DIE AUFGABEN:
**A.** Beantworte anhand des Rückblicks:
(i) Mit wie vielen Oscars wurde „The Artist“ ausgezeichnet?
(ii) Wie lange dauert es, bis George Valentin wieder auf die Beine kommt?
(iii) Von wem nimmt Mario Jurkschat das Zuspiel auf?
**B.** Zitiere aus dem Rückblick wörtlich den Abschnitt von „27.02.2012 Rückblick: Ohne“ bis einschließlich „zum Steppen nutzt.“.

TEXTAUSZUG:

══════

27.02.2012 Rückblick: Ohne Worte von Folke Havekost
Manchmal scheint die Zeit stehen zu bleiben, weil Dinge passieren, die einfach nicht zu fassen sind. George Valentin, Hauptfigur des mit fünf Oscars ausgezeichneten Stummfilms „The Artist“, wird sich wohl immer an den Moment erinnern, als der Tonfilm beginnt, ihn ins Abseits zu stellen. Ein dramatischer Niedergang setzt ein, der dem einst Gefeierten fast das Leben kostet. Fünf Jahre dauert es, bis er wieder auf die Beine kommt und eben diese zum Steppen nutzt.
Wenn die Zeit stehen geblieben ist, heißt das noch lange nicht, dass Mario Jurkschat stehen bleibt. Nein, er läuft in den Strafraum, nimmt das Zuspiel von Rafael Monteiro auf und schiebt das runde Ding ins eckige. Wie hießen die beiden Sachen noch mal? Ach ja: Ball und Tor. Fast hätte man es vergessen können.

══════

AUSZUG AUS DATENSATZ:

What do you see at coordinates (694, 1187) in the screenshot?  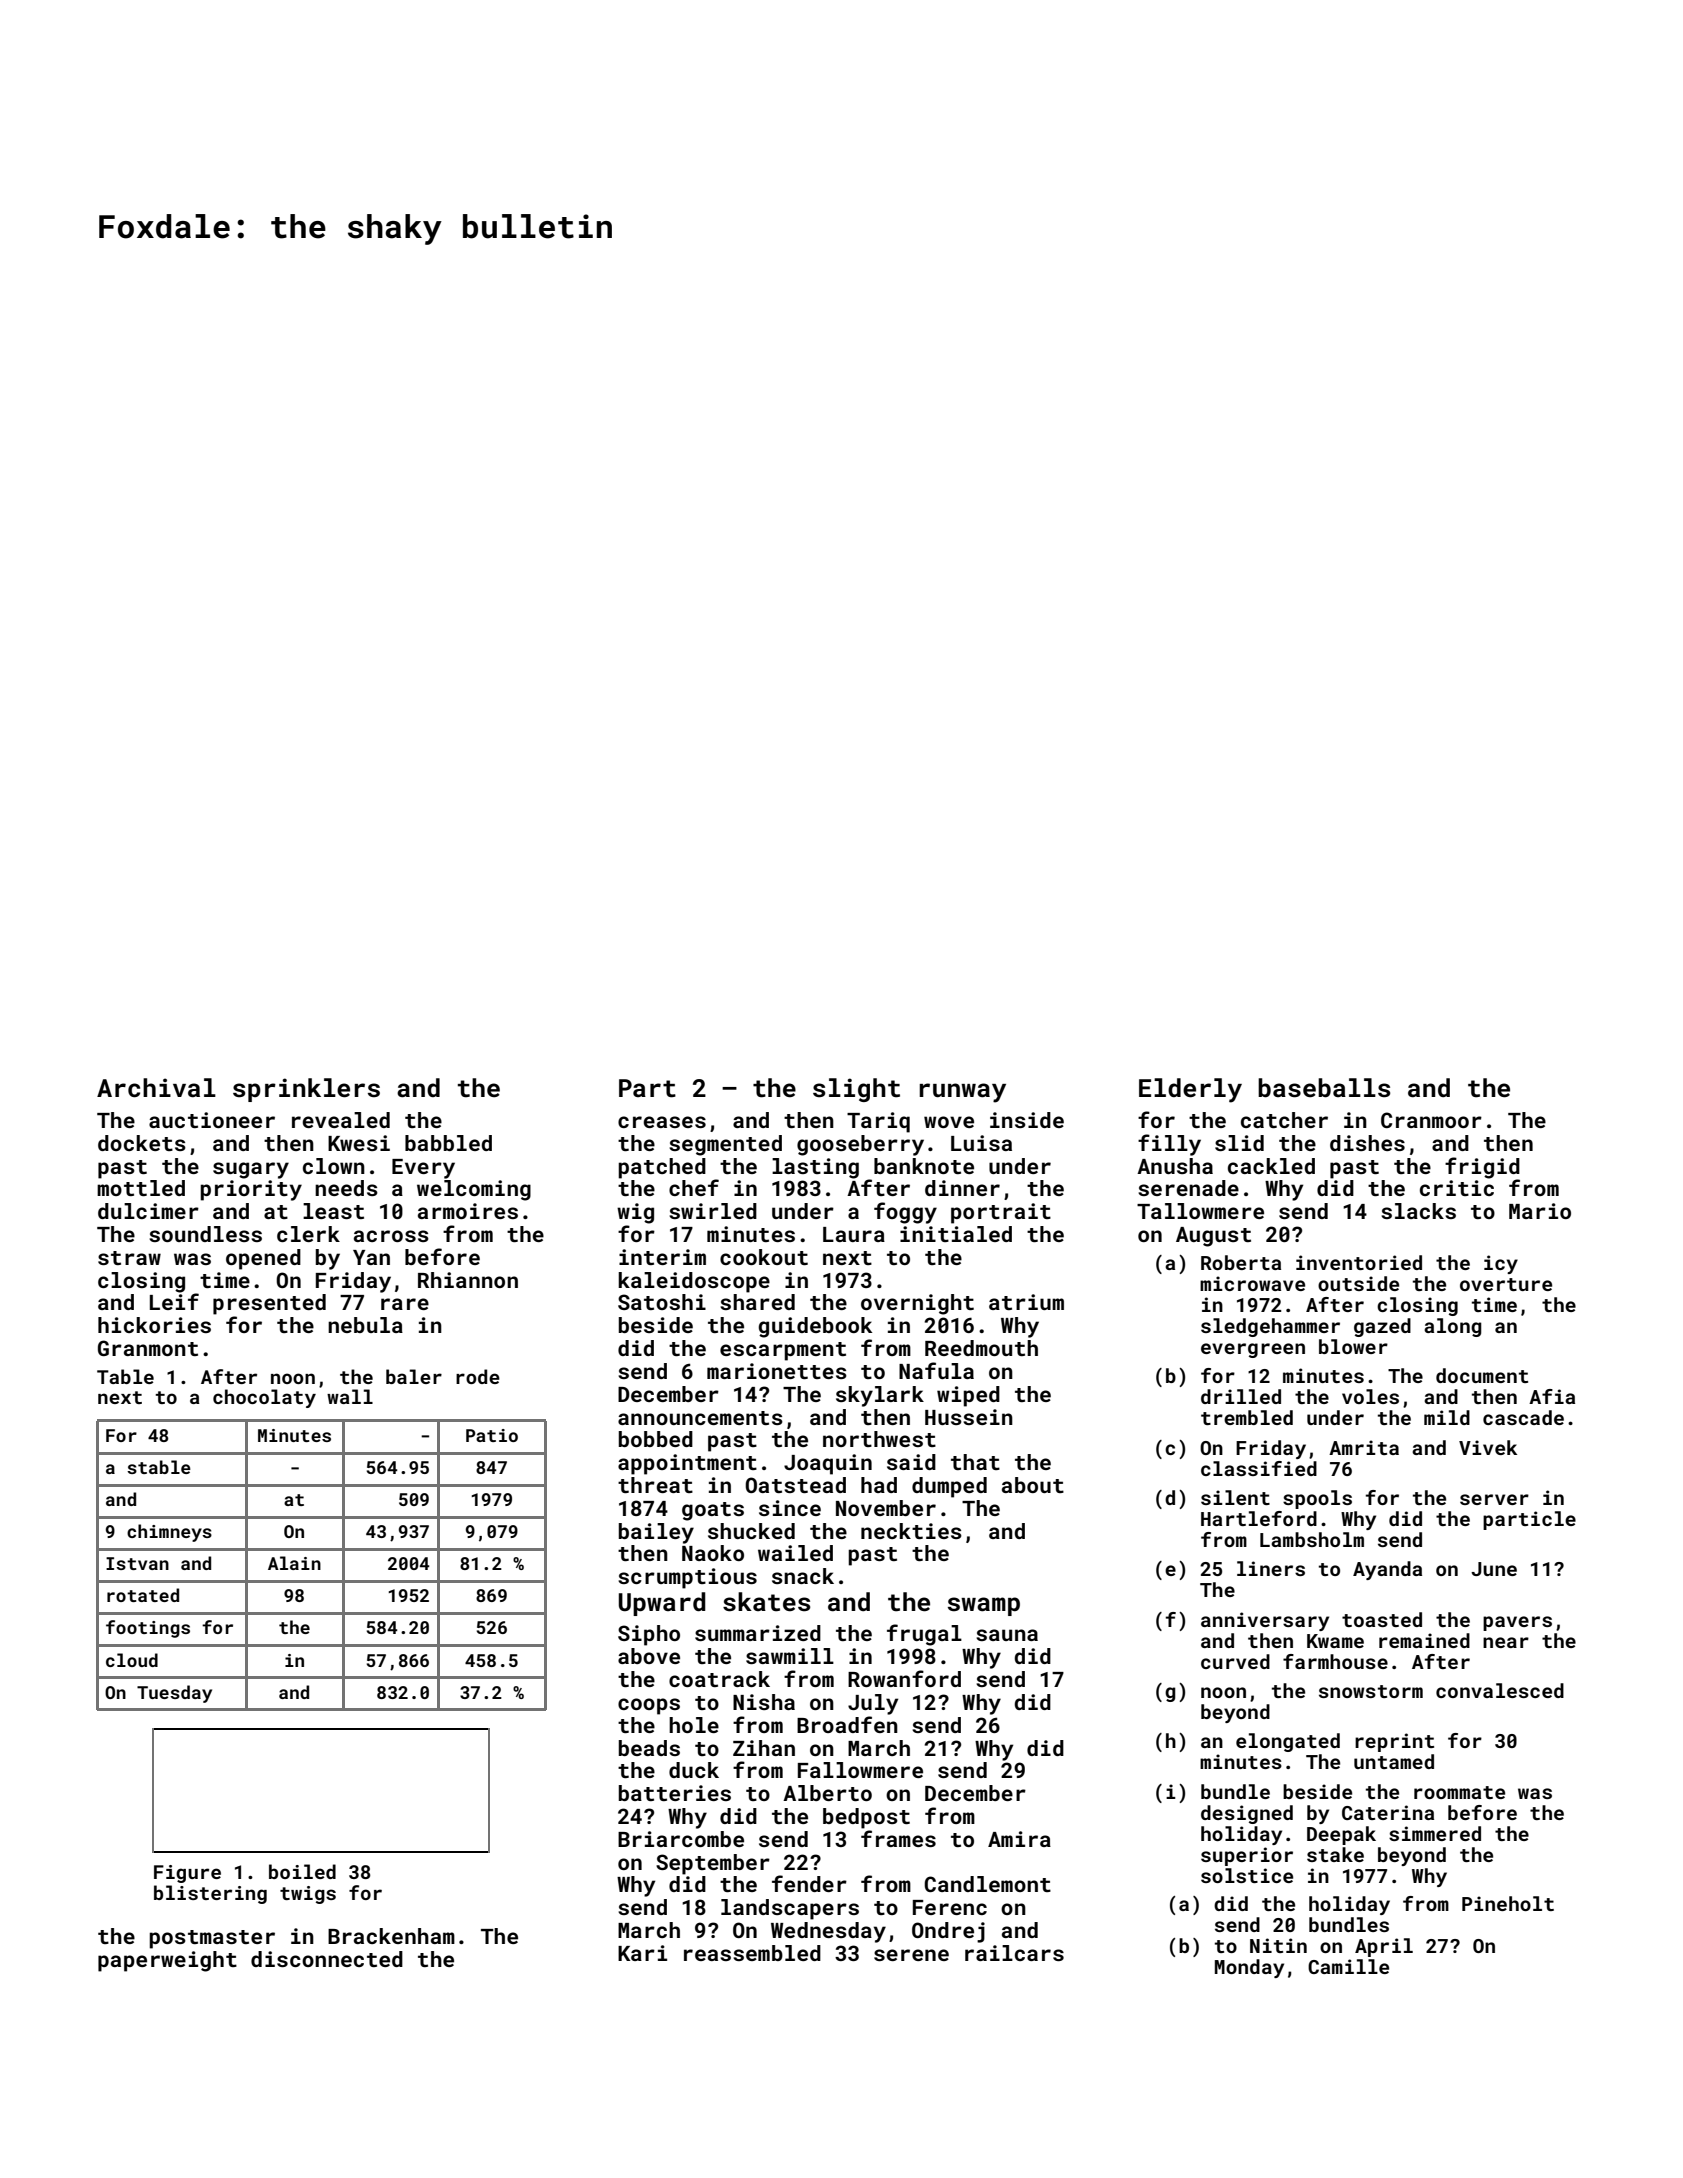 I see `chef` at bounding box center [694, 1187].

══════

LÖSUNGEN:
**A.**
(i) Mit fünf Oscars.
(ii) Fünf Jahre.
(iii) Von Rafael Monteiro.

**B.**
27.02.2012 Rückblick: Ohne Worte von Folke Havekost
Manchmal scheint die Zeit stehen zu bleiben, weil Dinge passieren, die einfach nicht zu fassen sind. George Valentin, Hauptfigur des mit fünf Oscars ausgezeichneten Stummfilms „The Artist“, wird sich wohl immer an den Moment erinnern, als der Tonfilm beginnt, ihn ins Abseits zu stellen. Ein dramatischer Niedergang setzt ein, der dem einst Gefeierten fast das Leben kostet. Fünf Jahre dauert es, bis er wieder auf die Beine kommt und eben diese zum Steppen nutzt.